Try it:
Among the entries, find the lines with the string "target" and report them.
****
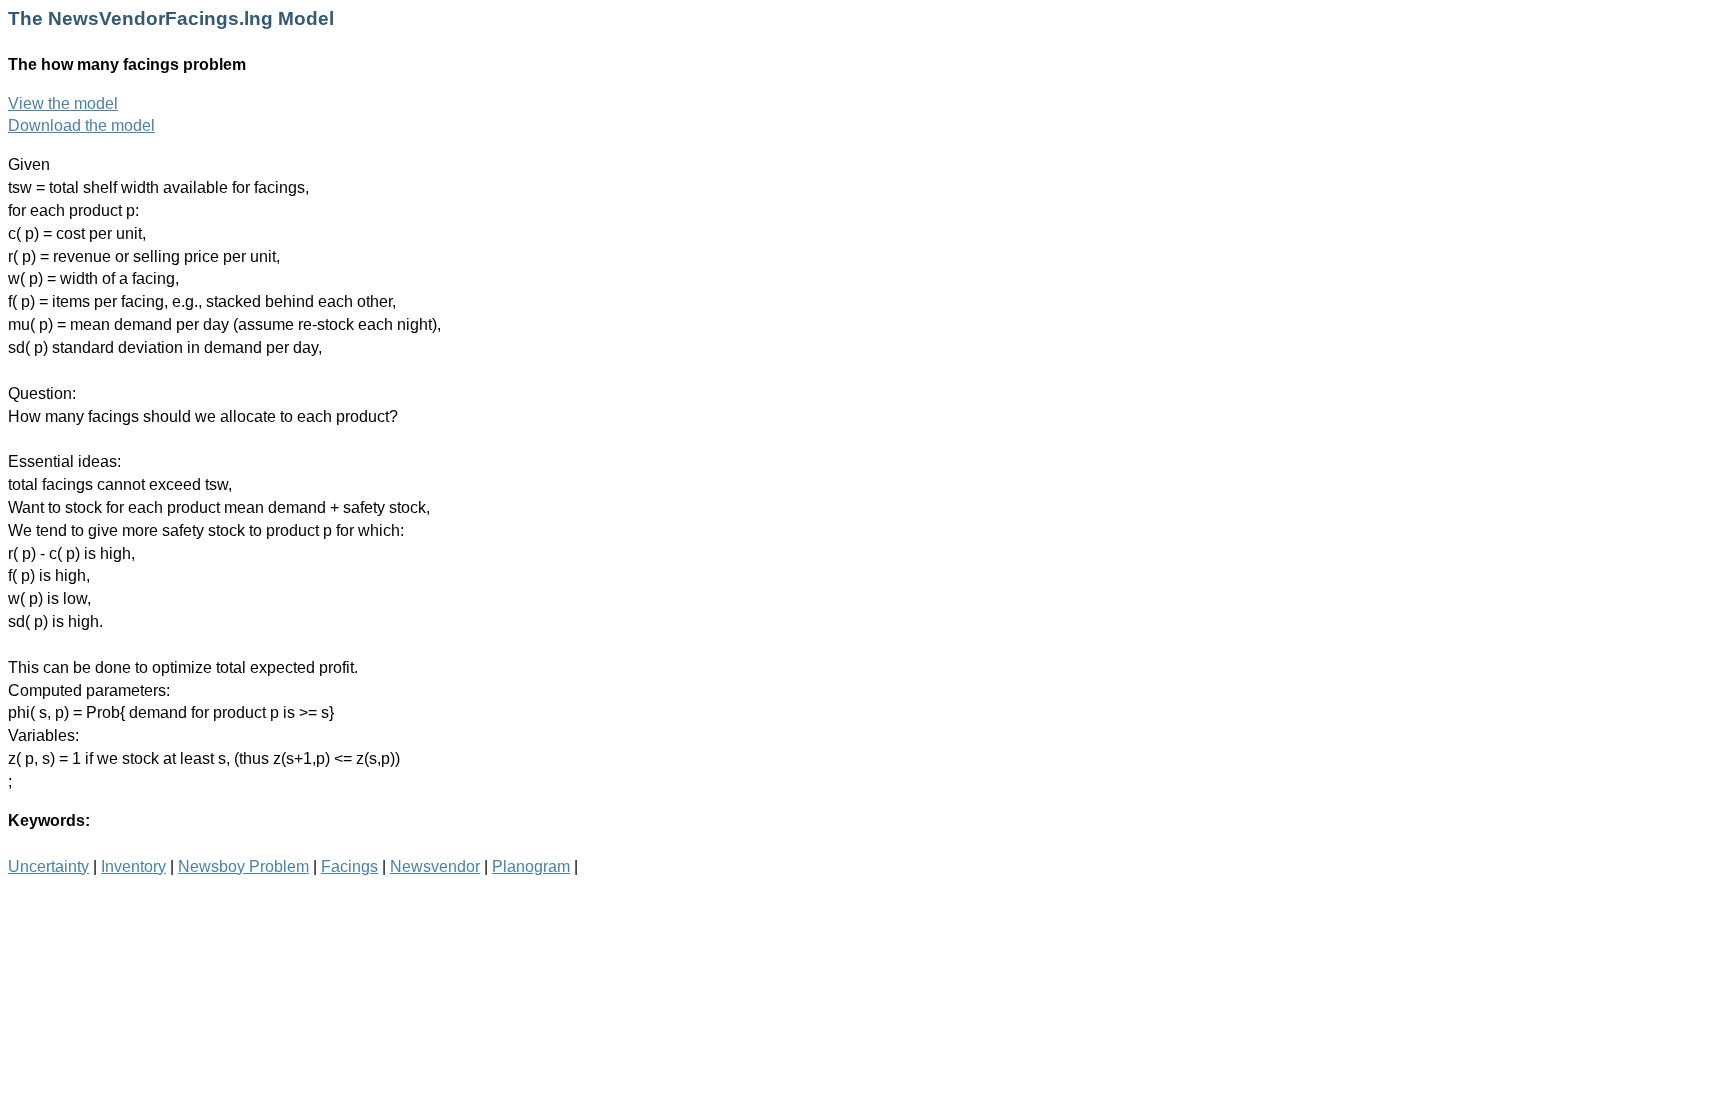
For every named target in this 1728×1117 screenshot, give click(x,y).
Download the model (81, 125)
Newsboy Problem (243, 866)
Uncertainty (48, 866)
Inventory (133, 866)
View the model (63, 103)
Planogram (531, 866)
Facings (349, 866)
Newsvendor (435, 866)
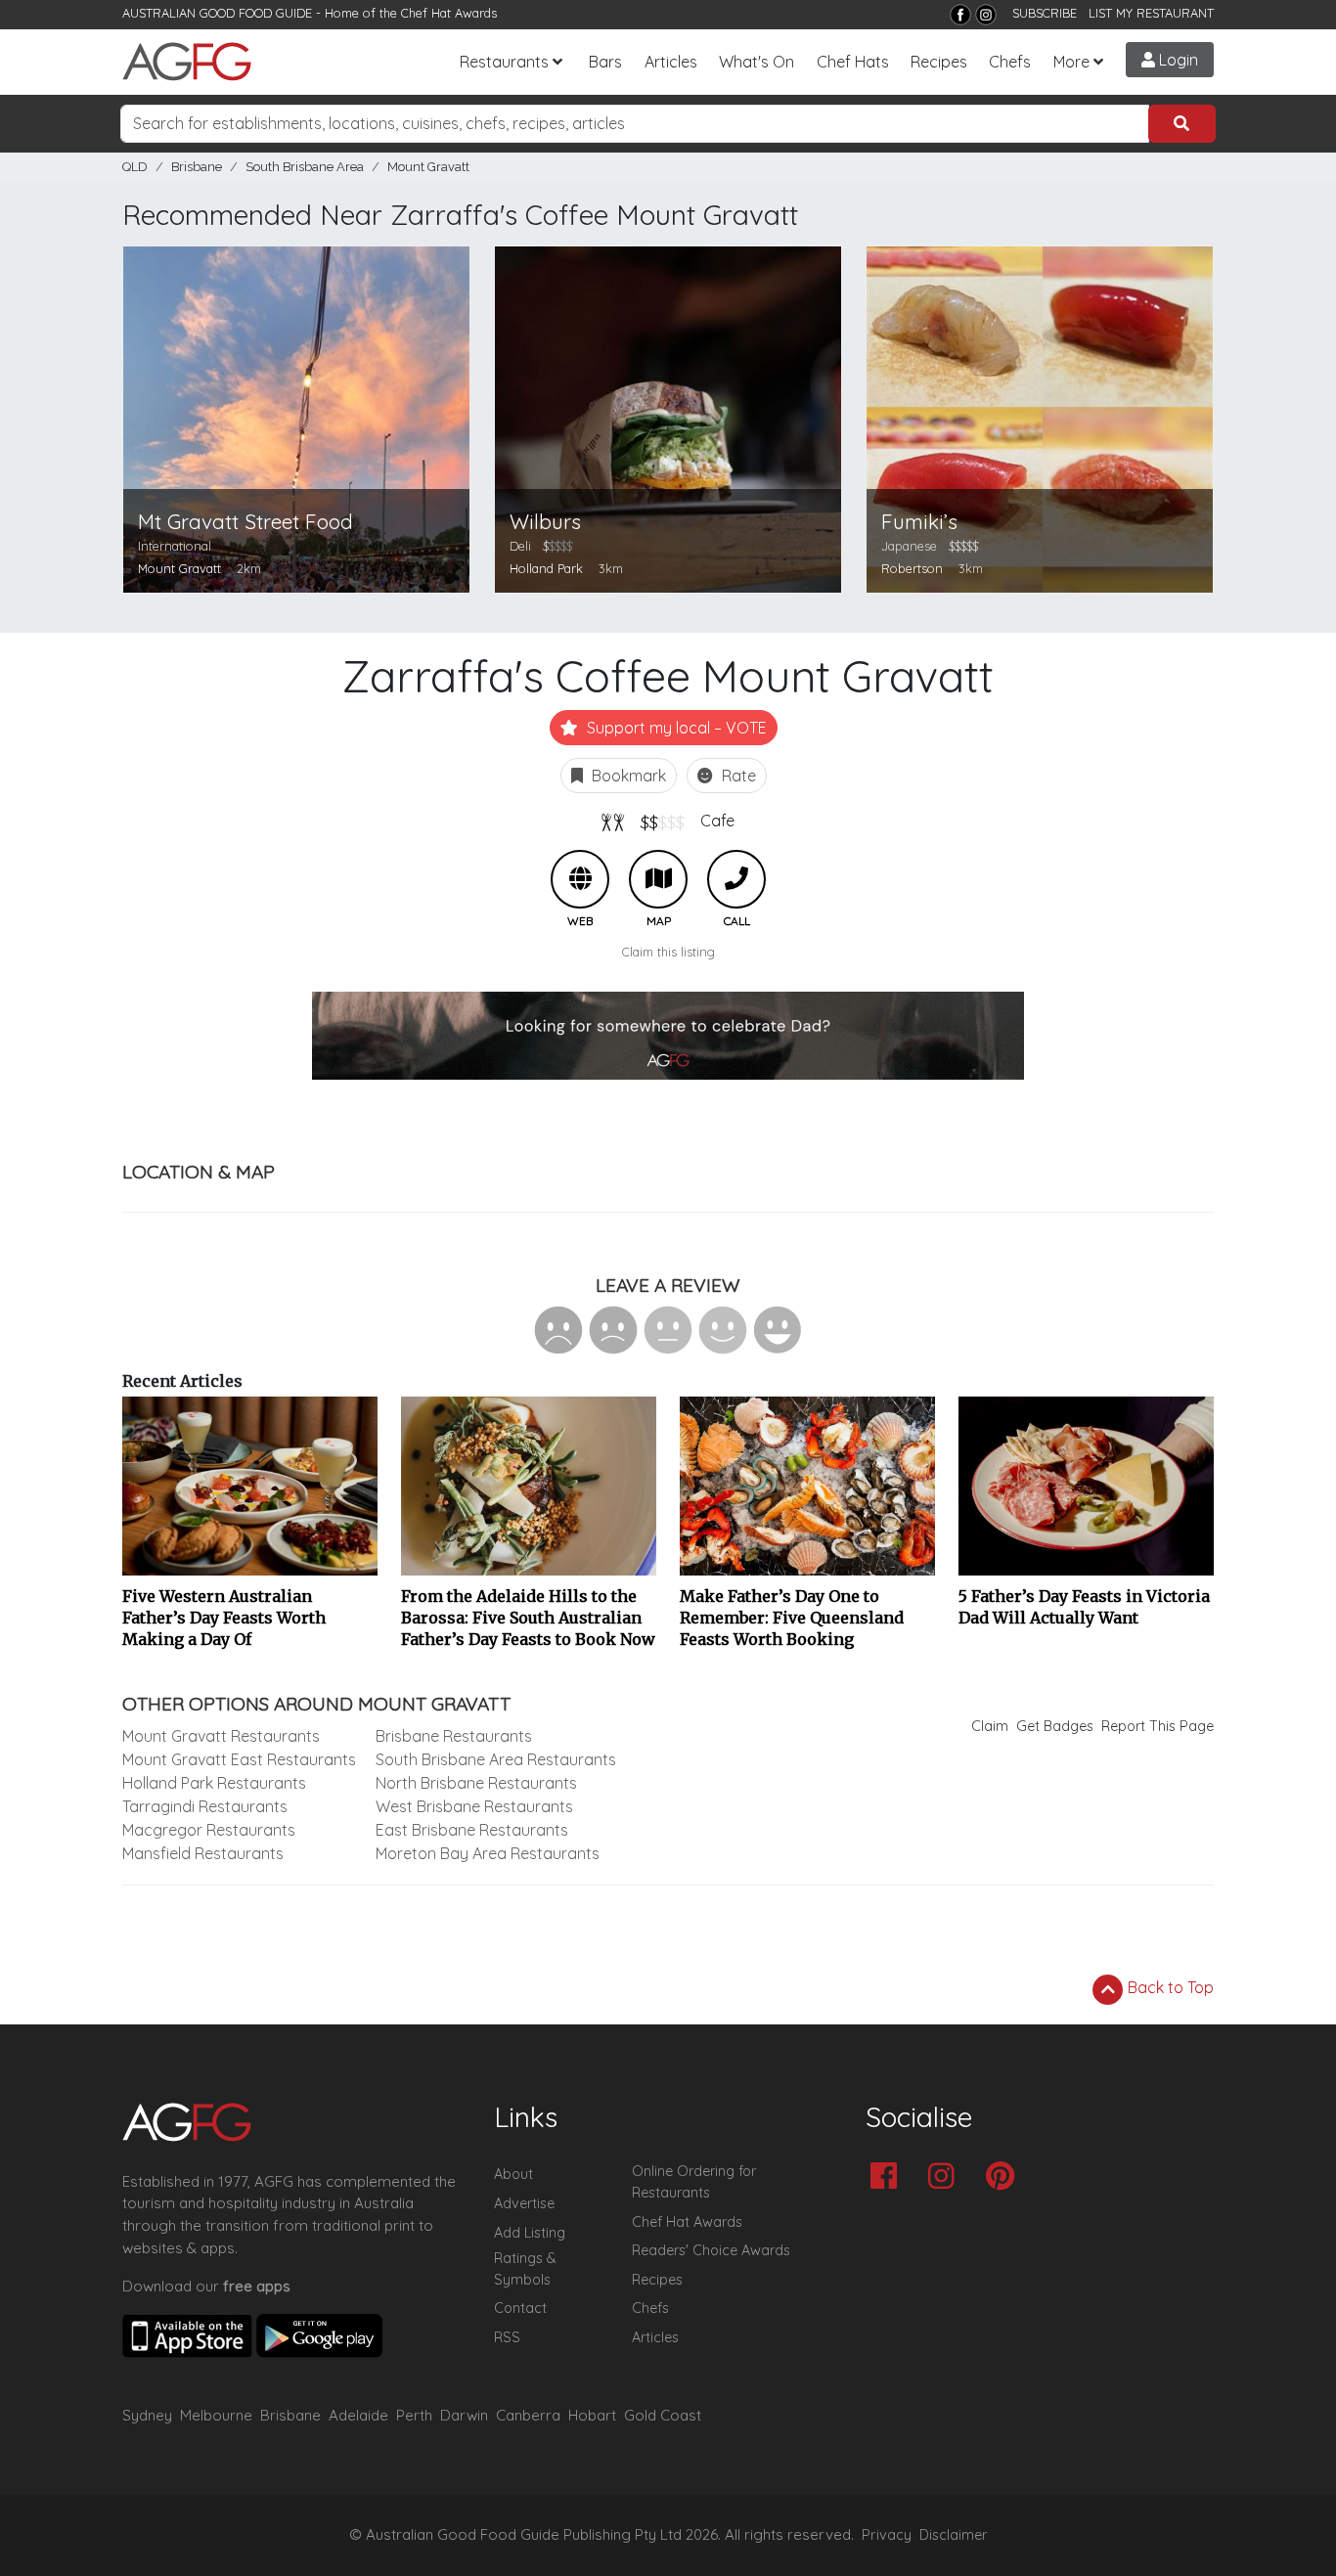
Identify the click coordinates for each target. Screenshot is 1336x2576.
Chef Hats (853, 61)
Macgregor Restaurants (208, 1830)
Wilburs (545, 522)
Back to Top (1169, 1987)
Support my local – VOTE (675, 727)
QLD (135, 166)
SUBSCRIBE (1044, 13)
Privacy (887, 2535)
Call (736, 879)
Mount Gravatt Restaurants (221, 1736)
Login (1176, 59)
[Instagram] (986, 14)
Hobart (592, 2415)
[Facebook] (960, 14)
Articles (671, 61)
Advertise (524, 2203)
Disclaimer (953, 2535)
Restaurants (504, 61)
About (513, 2174)
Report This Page (1157, 1726)
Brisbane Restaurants (454, 1736)
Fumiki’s (919, 522)
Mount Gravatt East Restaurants (239, 1759)
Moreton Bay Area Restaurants (488, 1853)
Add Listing (529, 2233)
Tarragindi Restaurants (205, 1806)
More (1071, 61)
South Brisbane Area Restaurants (496, 1759)
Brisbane (196, 166)
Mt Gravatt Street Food (245, 522)
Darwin (464, 2415)
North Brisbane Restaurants (476, 1783)
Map (658, 879)
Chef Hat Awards (449, 13)
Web (580, 879)
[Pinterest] (1005, 2177)
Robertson (912, 568)
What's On (756, 61)
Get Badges (1054, 1726)
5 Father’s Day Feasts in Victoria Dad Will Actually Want (1084, 1606)
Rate (737, 775)
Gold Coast (662, 2415)
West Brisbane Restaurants (474, 1806)
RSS (507, 2337)
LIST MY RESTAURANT (1151, 13)
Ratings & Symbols (525, 2268)
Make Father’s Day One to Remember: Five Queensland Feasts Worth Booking (792, 1617)
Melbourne (216, 2415)
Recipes (939, 61)
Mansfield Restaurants (203, 1853)
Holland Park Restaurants (214, 1783)
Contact (520, 2308)
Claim (989, 1726)
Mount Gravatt (428, 166)
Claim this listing (668, 951)
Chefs (1010, 61)
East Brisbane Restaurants (472, 1830)
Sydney (147, 2415)
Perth (414, 2415)
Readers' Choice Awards (711, 2250)
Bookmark (627, 775)
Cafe (717, 820)
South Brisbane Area (304, 166)
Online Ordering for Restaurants (694, 2181)
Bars (605, 61)
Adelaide (358, 2415)
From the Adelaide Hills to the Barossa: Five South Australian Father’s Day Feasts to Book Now (528, 1617)
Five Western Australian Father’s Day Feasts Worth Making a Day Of (224, 1617)
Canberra (528, 2415)
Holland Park (546, 568)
****
Response:
For every named target in this 1728×1117 screenshot, give click(x,y).
Identify the click coordinates for each target. Screenshot is 1336x2576.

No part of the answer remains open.